Irán ha anunciado este sábado que ha vuelto a imponer un “control estricto” sobre el estrecho de Ormuz, uno de los puntos clave para el tránsito mundial de petróleo, solo un día después de haber anunciado su reapertura. La decisión llega en respuesta al bloqueo que Estados Unidos mantiene sobre los puertos iraníes. Según ha informado el portavoz del Cuartel General Central Jatam al Anbiya, el teniente coronel Ebrahim Zolfagari, “el control del estrecho de Ormuz ha vuelto a su estado anterior y esta vía estratégica se encuentra bajo una estricta gestión y control por parte de las Fuerzas Armadas”.
El movimiento supone, de facto, una nueva restricción al paso de barcos por este corredor marítimo estratégico. El ejército iraní ha justificado la decisión asegurando que Estados Unidos ha incumplido los términos del alto el fuego pactado el pasado 8 de abril, manteniendo lo que Teherán considera un bloqueo en la zona. En un comunicado difundido por la radiotelevisión pública iraní, IRIB, el ejército ha explicado que, a pesar de haber accedido “de buena fe” y “después de los acuerdos previos alcanzados en negociaciones” a permitir el paso controlado de un número limitado de petroleros y barcos mercantes, Estados Unidos “continúan participando en actos de piratería y bandolerismo bajo el pretexto de un supuesto bloqueo”.
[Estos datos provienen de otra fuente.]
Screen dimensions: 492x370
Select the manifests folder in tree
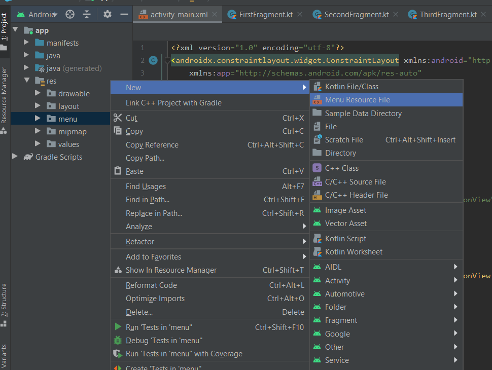click(62, 43)

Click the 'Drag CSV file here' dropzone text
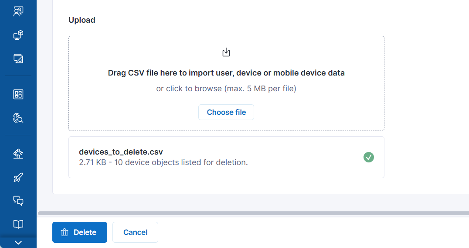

Por este motivo, Teherán ha decidido restablecer el control anterior sobre el estrecho y ha advertido que la situación se mantendrá. “Hasta que Estados Unidos ponga fin a la completa libertad de circulación de barcos entre Irán y entre Irán, la situación en el estrecho de Ormuz continuará estando estrictamente controlada y en el estado anterior”, ha añadido el ejército. El estrecho de Ormuz es un enclave estratégico para el comercio energético global, y cualquier alteración en su funcionamiento puede tener impacto directo en los mercados internacionales.
Giro de guion en horas
Ayer por la tarde, sin embargo, la situación era muy diferente. El ministro de Asuntos Exteriores iraní, Abbas Araghchi, anunció la reapertura total del estrecho de Ormuz coincidiendo con el alto el fuego en Líbano, impulsado por Estados Unidos. En un mensaje en las redes sociales, aseguró que “el paso para todos los barcos comerciales a través del estrecho de Ormuz está completamente abierto”, mientras dure esta parada y siguiendo la ruta establecida por las autoridades marítimas iraníes.
El anuncio tuvo un impacto inmediato en los mercados, con una caída del 9% del precio del barril de Brent, y fue celebrado por Donald Trump. “Irán acaba de anunciar que el estrecho iraní está completamente abierto y preparado para el tráfico. Gracias”, escribió. Sin embargo, el mismo Trump advirtió que el bloqueo naval estadounidense se mantendría “hasta que nuestra transacción con este país esté 100% completa”.